Ваша задача
В каких строках ниже встречается слово «height»? Найдите все такие строки и перепишите каждую целиком.

Исходные данные

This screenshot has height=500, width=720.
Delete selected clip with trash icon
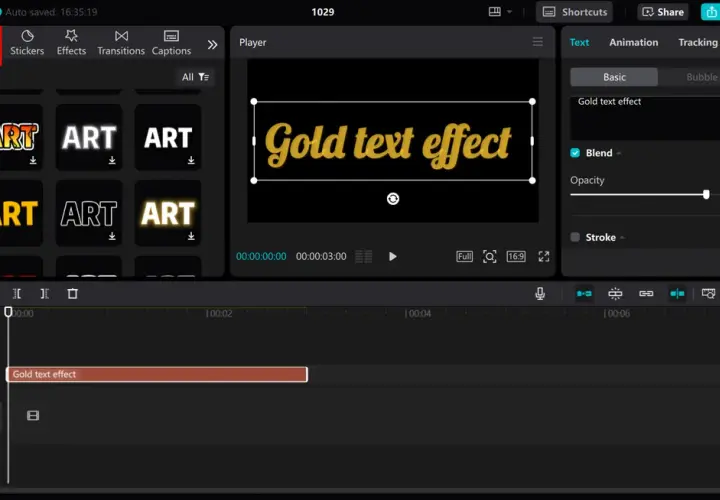[73, 293]
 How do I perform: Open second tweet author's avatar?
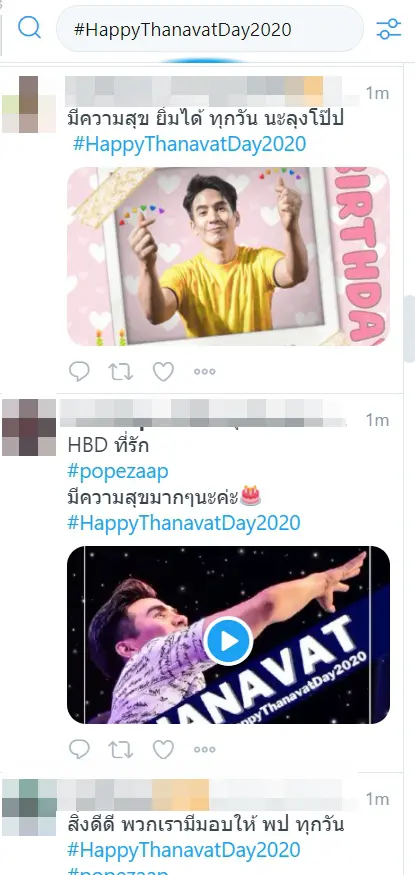point(28,427)
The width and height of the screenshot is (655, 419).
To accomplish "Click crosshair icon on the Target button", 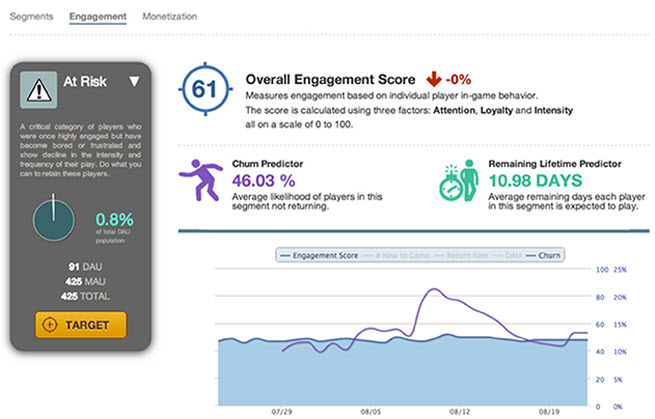I will [50, 325].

Полный ответ
This screenshot has height=500, width=720.
The width and height of the screenshot is (655, 419).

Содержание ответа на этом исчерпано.